Pain, swelling and echymosis.

Clinical examination

The limb may feel under tension, making fistula palpation difficult.

Ultrasound appearance

Anechoic or mixed echo region surrounding the fistula;

Interstitial fluid;

Possible compression of the access (Figures 10a and b).

OPEN IN VIEWER

Figure 10

(a) LS imaging cephalic fistula demonstrating compression caused by a haematoma. Luminal diameter measurements have been recorded in B-mode to exclude over-estimation of vessel diameter caused by tissue vibration artefact with colour Doppler. (b) TS imaging of fistula compression caused by haematoma

Useful information

Usually haematomas resolve spontaneously. Compression can lead to access thrombosis. Haematomas can become infected.
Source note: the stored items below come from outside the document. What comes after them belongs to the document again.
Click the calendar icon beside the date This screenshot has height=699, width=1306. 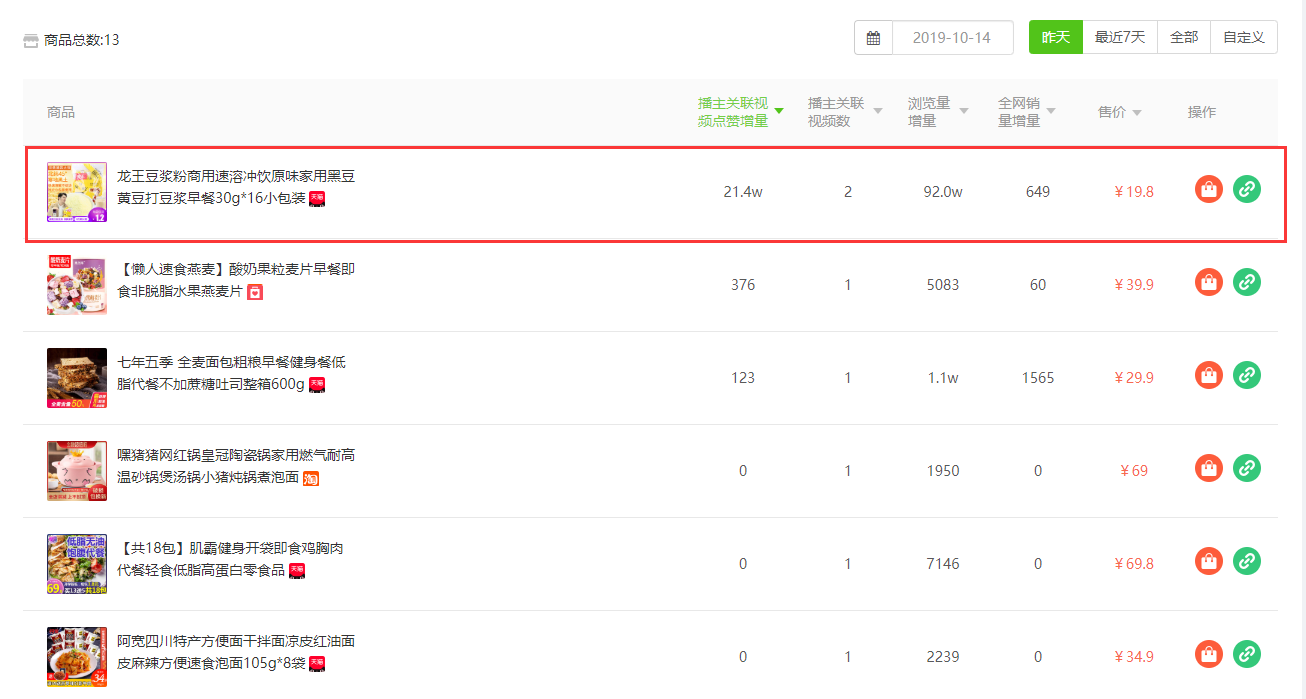tap(873, 38)
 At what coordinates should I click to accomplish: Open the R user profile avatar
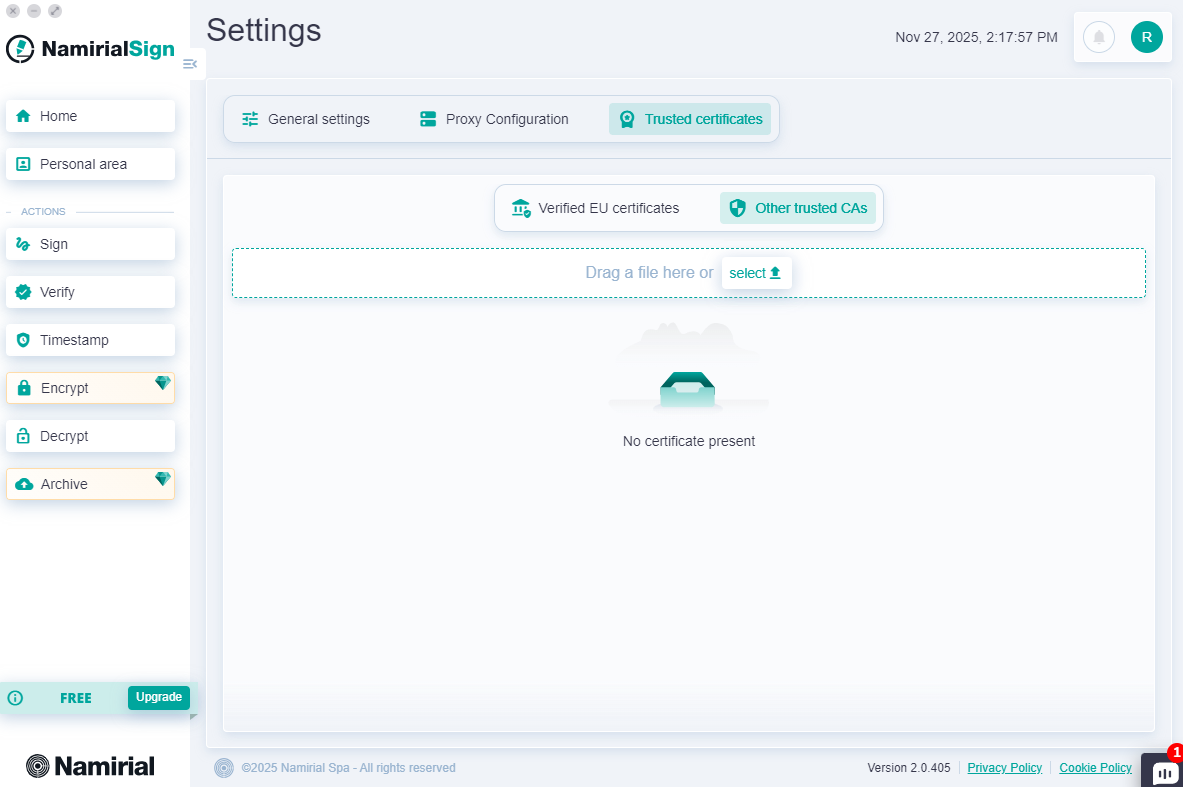[1147, 37]
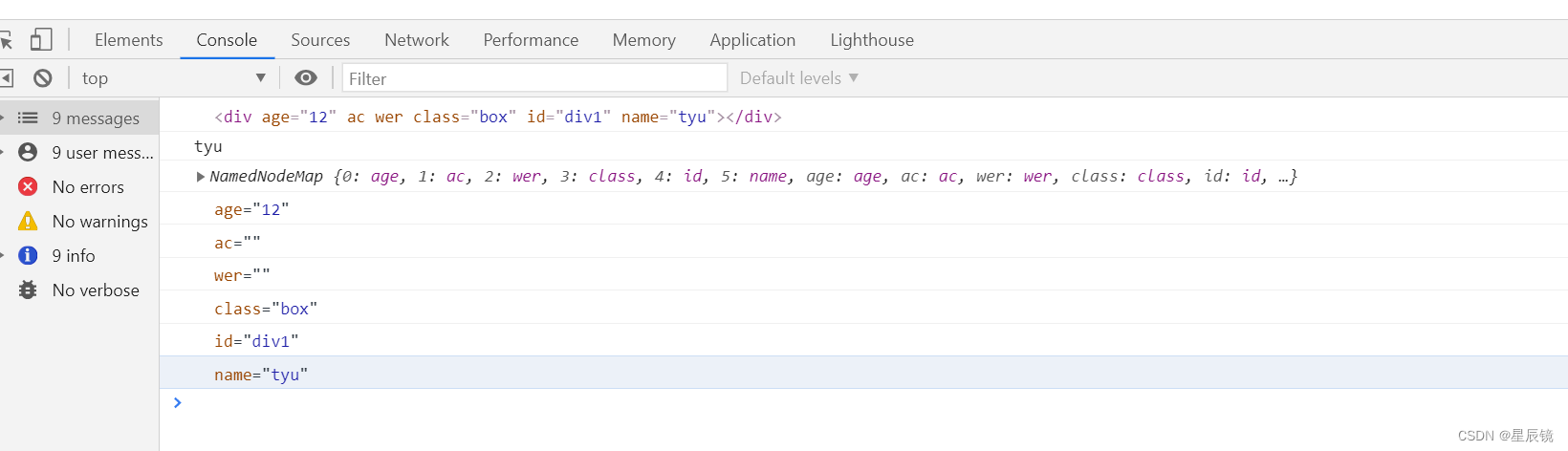Open the top context dropdown
1568x451 pixels.
(x=173, y=78)
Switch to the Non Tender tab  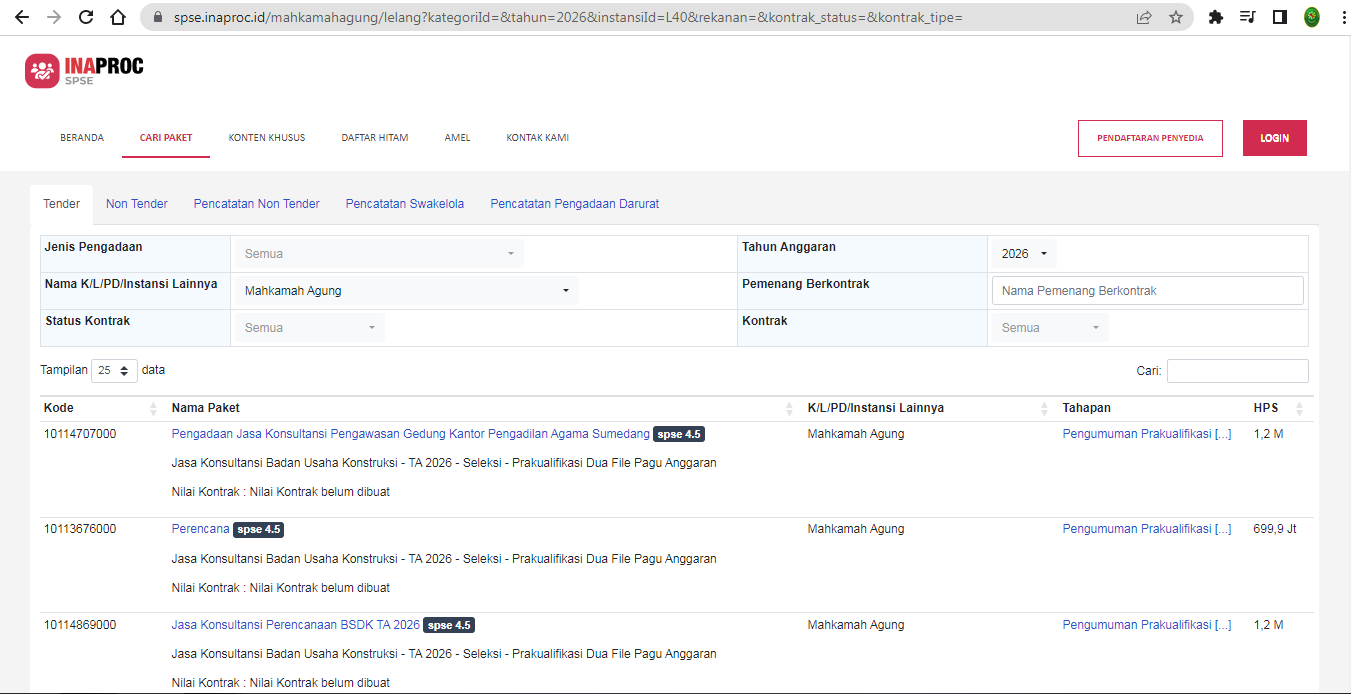(x=137, y=204)
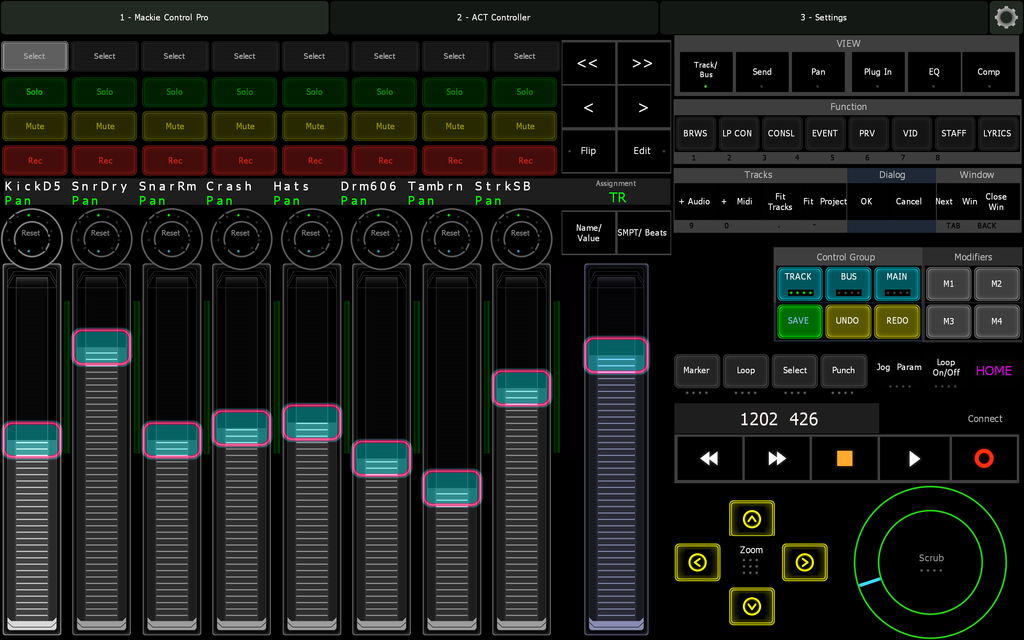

High output cardiac failure

This is a rare complication of the hyperkinetic state of high flow fistulae. Fistula formation results in reduced peripheral resistance and therefore increased cardiac output. ^3,21 Fistula flow volumes of 1.5–2 L/minute have been associated with high output cardiac failure in several studies; however, these values cannot diagnose this pathology alone as optimally functioning fistulae can exhibit these values, making clinical correlation essential.

Signs and symptoms

Large calibre fistula, dyspnoea, orthopnoea, paroxysmal nocturnal dyspnoea and oedema. ²²

Clinical examination

Large diameter access, elevated jugular venous pulse, breathlessness during exercise or at rest, tiredness and swollen ankles/feet.

Ultrasound appearance

Large diameter, high flow access (Figure 11).

OPEN IN VIEWER

Figure 11

High flow volume recorded in the inflowing artery

The most reliable flow volume is often found in arterial inflow as the outflowing vein will be dilated and often turbulent.

Useful information

High output cardiac failure is a clinical diagnosis. Patients can function with high flow fistulas without experiencing cardiac problems, therefore high flows are not pathognomonic. Surgical reduction of the fistula may be required if high output cardiac failure is confirmed.

Conclusion

A methodological approach to scanning and a thorough knowledge of the pathologies of dialysis access are required to ensure consistency of access surveillance and to allow prompt instigation of an appropriate therapy when indicated.

DECLARATIONS

The authors have no conflicts of interest to declare.